— start Reading passage —

Kleinman calls his solution to the tanking problem Silver points in honor of Esther Silver, an especially competent administrator and friend from his youth (and no relation, as far as I know, to NBA Commissioner Adam Silver). Rather than doling out lottery tickets according to the total number of losses for the season, Kleinman suggests they be distributed by the number of Silver points each team has won. So what is a Silver point?
In essence, the big idea behind Silver points is to count losses differently depending on when in the season they occur. Losses early in the season count more than later ones, because the incentive to win is greatest in the early games. This idea alone would greatly reduce the incentive for tanking, but Kleinman’s solution does more. It also incorporates the concept of the transition, late in the season, when the weaker teams discover they have no hope of entering the playoffs. This is when the incentive flips under the current lottery system. To eliminate this change in incentive, Kleinman flips the awarding of Silver points at the transition. Any losses that occur after the transition count as negative Silver points. They subtract from the team’s previously awarded Silver points and diminish the team’s chances in the draft lottery, so there is never an incentive to lose.
“But wait!” you may object. “If losing late-season games hurts a team’s Silver point score, then the weakest team might not have the most Silver points. Don’t we want the weakest team to have the best chance in the lottery? And how do we know exactly when in the season the transition in incentive occurs?”

— end Reading passage —
— start Data entries —

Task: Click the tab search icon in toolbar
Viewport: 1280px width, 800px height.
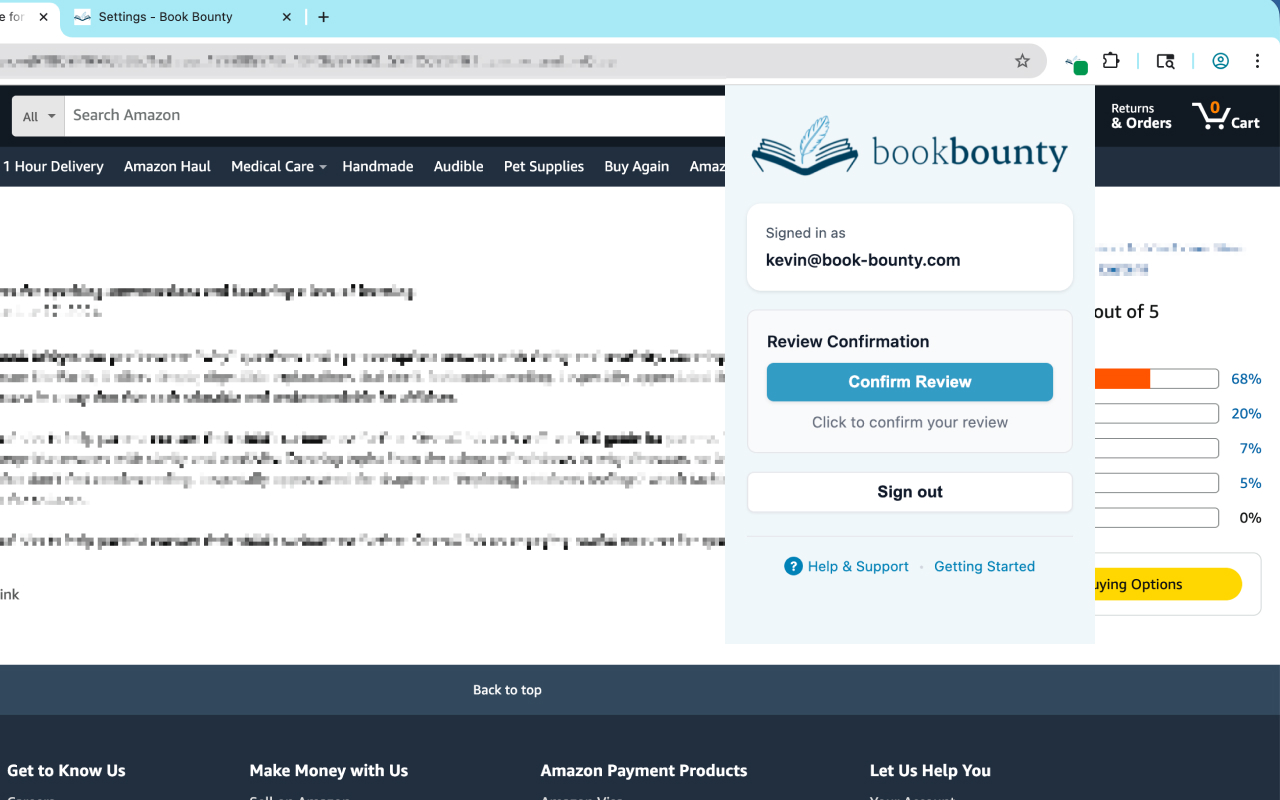Action: click(1165, 61)
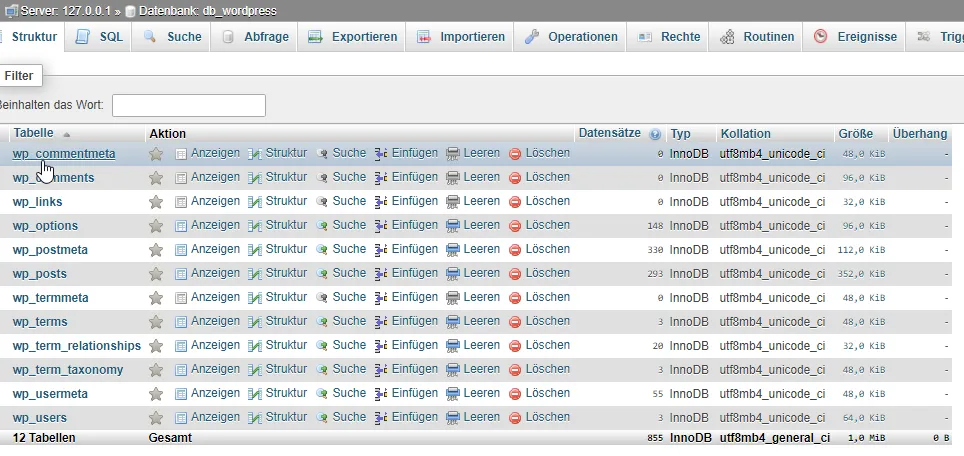Sort by the Datensätze column header
Viewport: 964px width, 456px height.
(609, 133)
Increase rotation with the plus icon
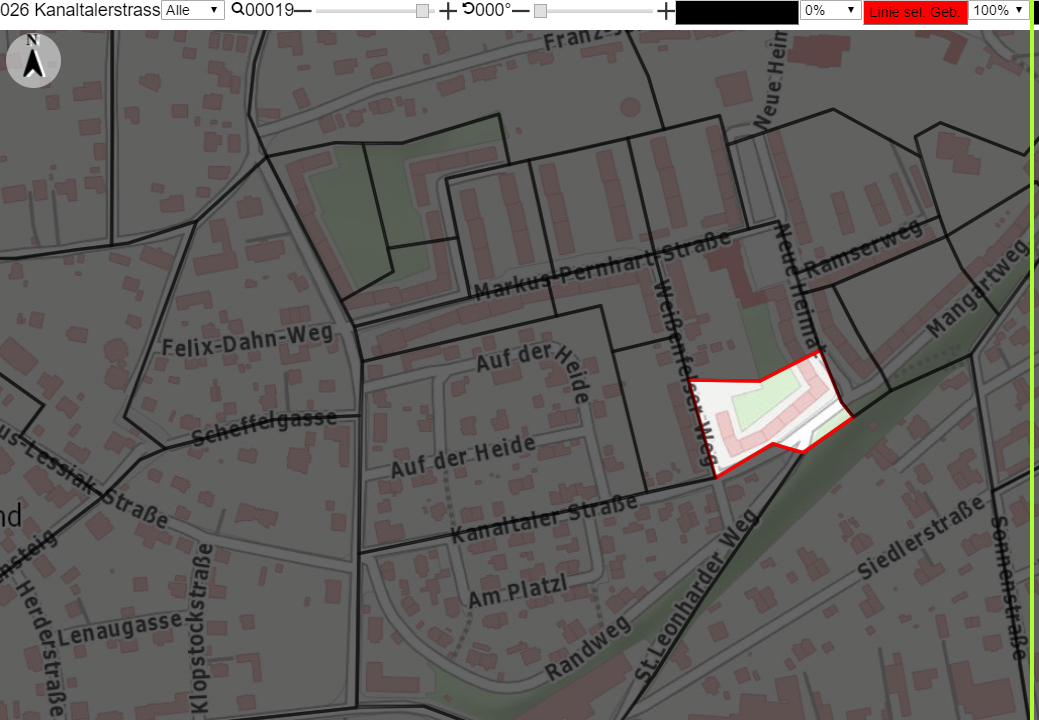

— end Data entries —

Do this>
Decide whether each statement agrees with the passage on Silver points, answering yes or no and quoting the passage's deciding words. 1. Early-season losses count more than later ones. 2. Silver points are named after NBA Commissioner Adam Silver. 3. Losses after the transition add to a team's Silver points.

Completed exercise>
1. Yes: "Losses early in the season count more than later ones"
2. No: "in honor of Esther Silver"
3. No: "Any losses that occur after the transition count as negative Silver points."